As I've described, I studied art in college and then kept trying to work as a "fine artist" after I graduated. I wasn't dedicated enough, and I was too easily discouraged, and I was busy being self-destructive for most of that time as well, and eventually I just stopped making art. But then I got obsessed with knitting. I knitted a million sweaters and hats and coats and things, many of my own design, and it sort of scratched the art-making itch, and sort of didn't. For one thing, it felt kind of like it didn't really cut it as an artistic outlet.
And then we went to Rhinebeck, my boyfriend and I. Now we are married and he feels no need to join me on my fiber expeditions, but at the time he was courting me and he drove me up to the fiber fair and walked all around the grounds with me. As we ate fried pickles and funnel cakes we strolled around the stalls until we came to a woman who was spinning yarn. This was my first time ever seeing a woman spin yarn; Adam was actually accustomed to it as he'd previously dated a girl whose mother used to spin (and weave as well), and he was fond of watching someone spin. So we stopped and talked with her, and she showed me how she was doing it, and we were completely and utterly transfixed.
Eventually we walked on, and Adam said to me, "I'm going to have to buy you a spinning wheel for Christmas, aren't I?" I honestly had never considered trying to spin before that. My friend Debbie had let me try out a spindle quite a few years before, and I had failed at it and hated it and handed it back to her disgustedly after less than a minute of trying. But this, the wheel, it looked friendly, and accessible, and I thought, I could maybe do that! And with some encouragement from Adam over the next couple months, I accepted the extraordinarily generous gift of a Louet S75 from him for Christmas.
Here's the video my husband took of me learning to spin.

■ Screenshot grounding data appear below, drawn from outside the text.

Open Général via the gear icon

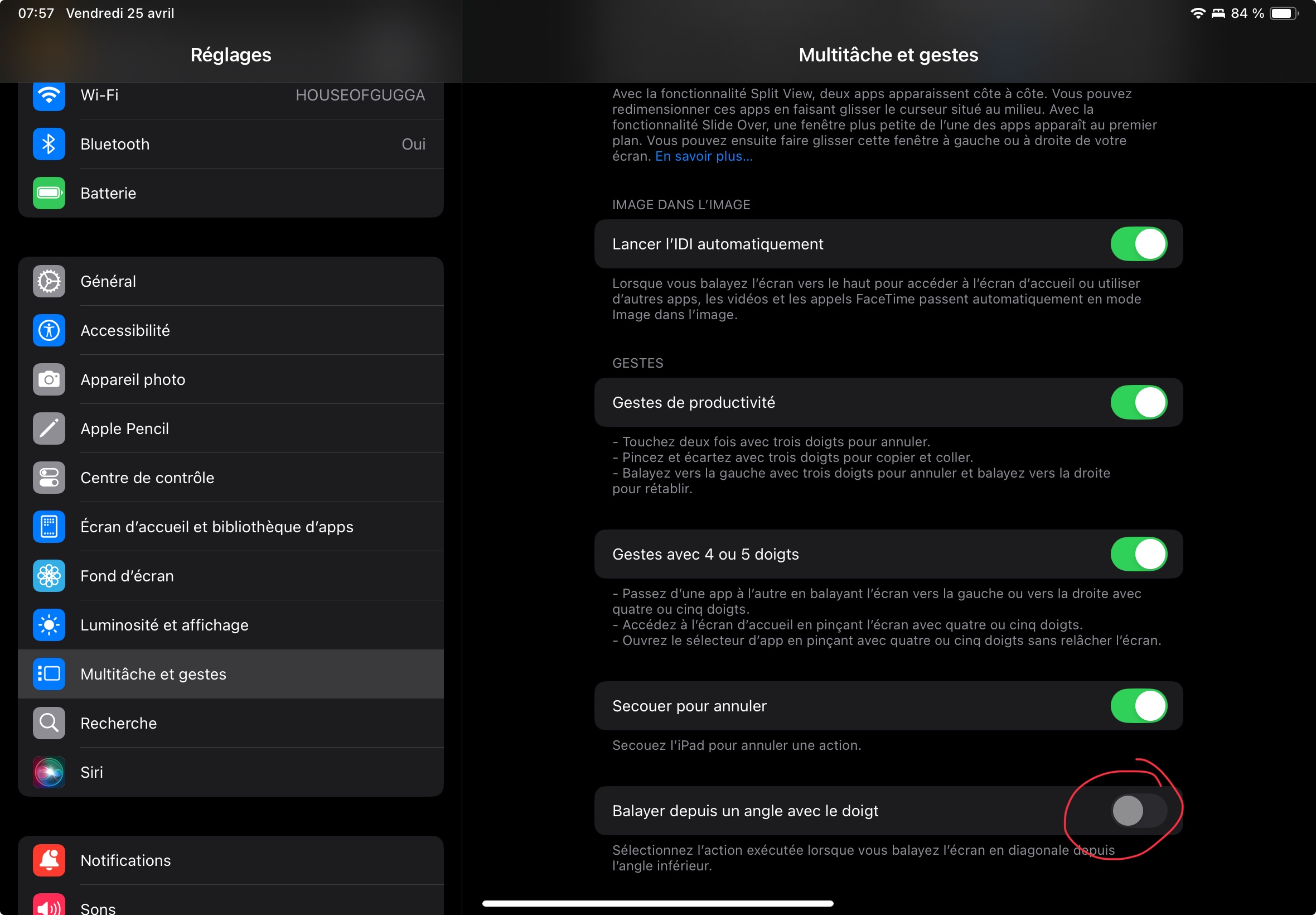click(49, 282)

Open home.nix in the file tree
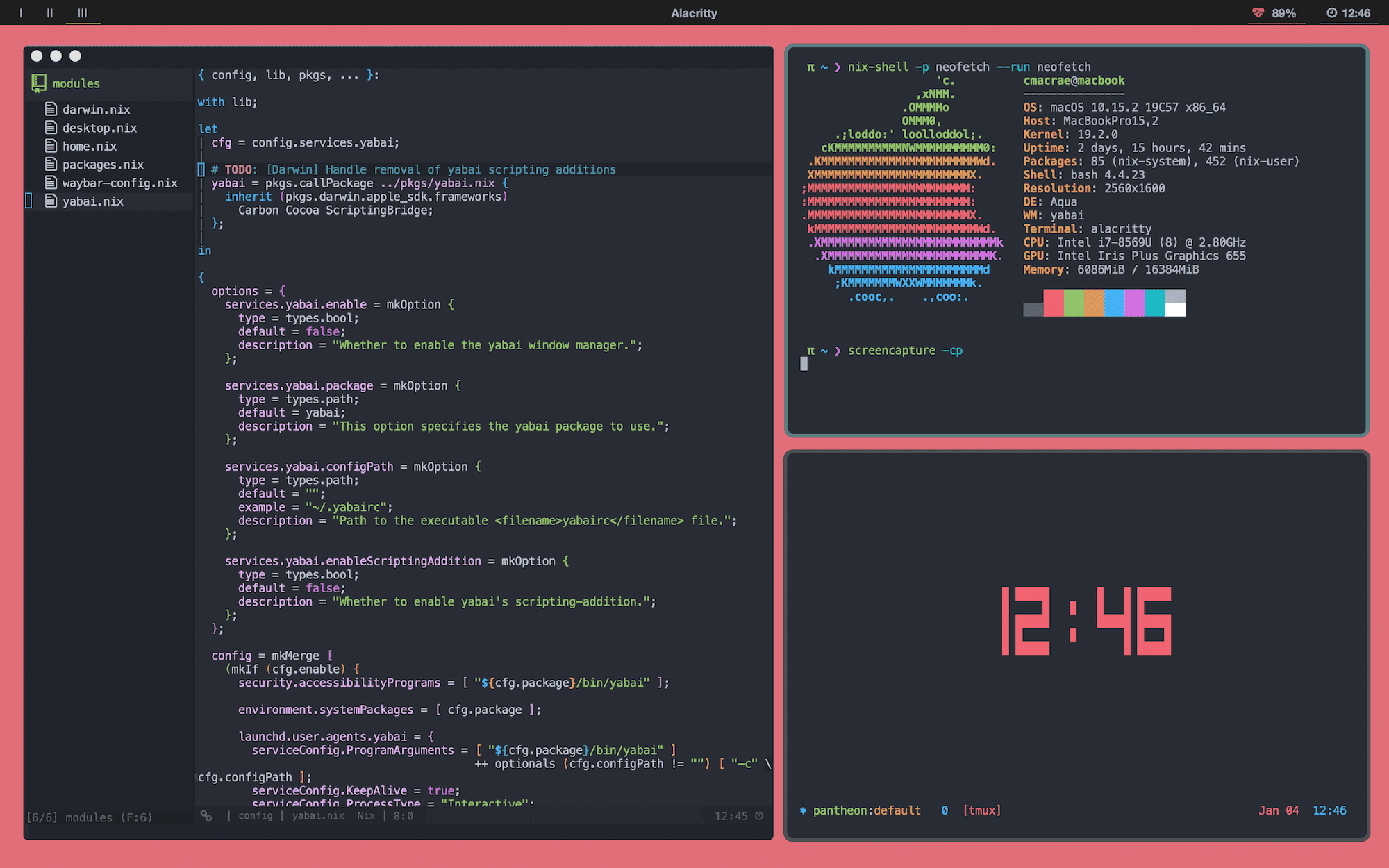coord(90,147)
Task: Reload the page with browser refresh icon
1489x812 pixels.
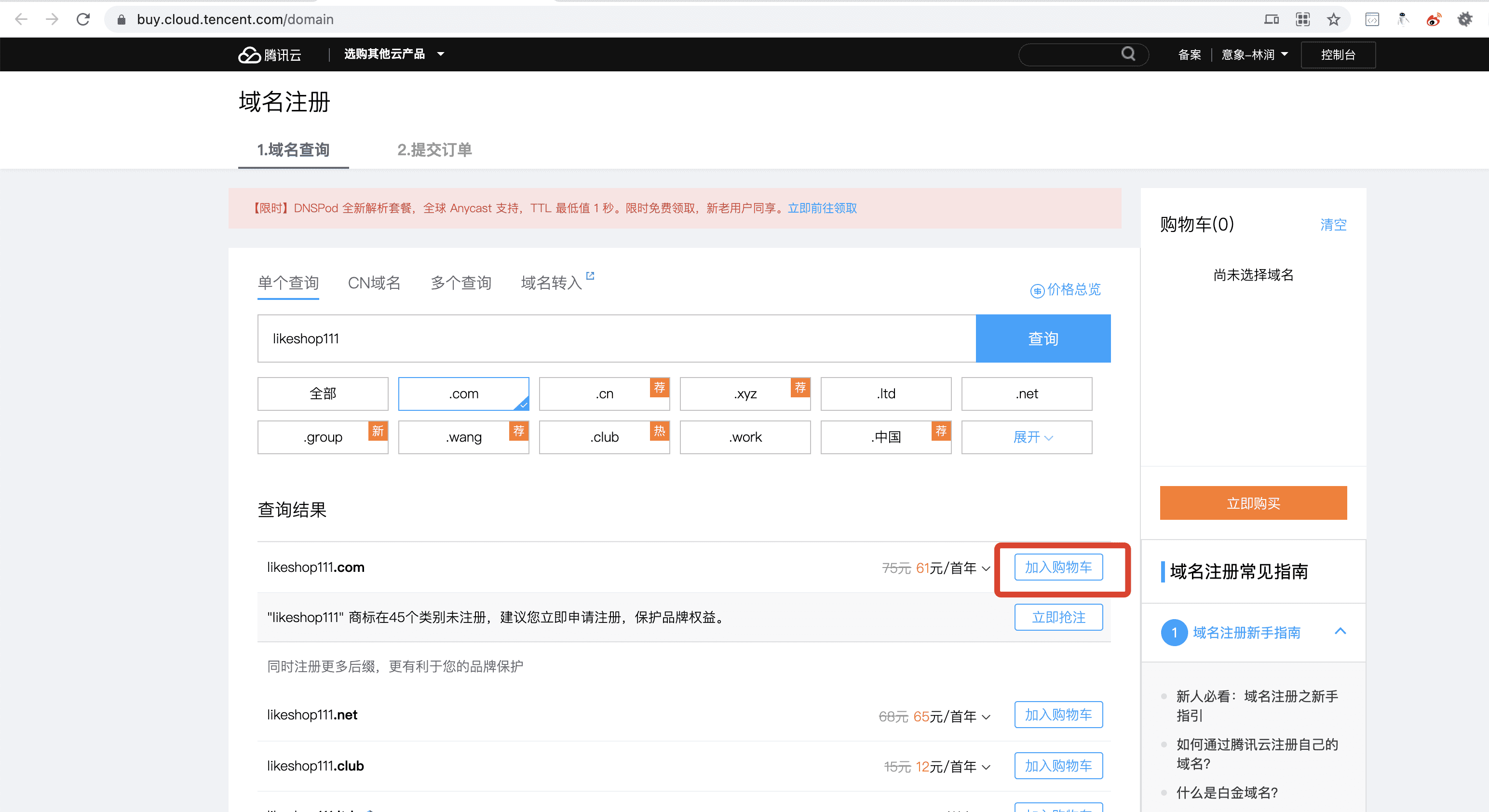Action: (83, 19)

As soon as I got the hang of it (which was surprisingly quickly, especially considering the spindle debacle) I started buying spinning fiber. And buying it, and buying it, and buying it. And I read blogs about spinning. And pretty quickly I discovered the gorgeous hand painted bumps from wonderful sellers on Etsy. One of my early favorites was Sock Pron, whose author had a feature on Fridays about various amazing finds she'd made on Etsy, and she pointed readers to several amazing fiber dyers. And the more I looked at them, the more the ones I really found myself drawn to reminded me of the painterly effects I was fond of making when I was making sculpture. And gradually I began to think maybe I could make art this way too!
I'm definitely not at the point where I feel like I have any facility with the medium. It's frustrating to me, quite a lot. Downstairs in my basement studio I have a picture of some lovely roving that one of my favorite dyers had for sale online; I saved the image and printed it out as an inspiration. More than once I have tried to imitate this roving, and have completely failed. In the process I've discovered ways I like to work, and the fact that overdyeing with brown will save a vomitous mass quite nicely. I wonder if I will ever feel like I really know what I am doing.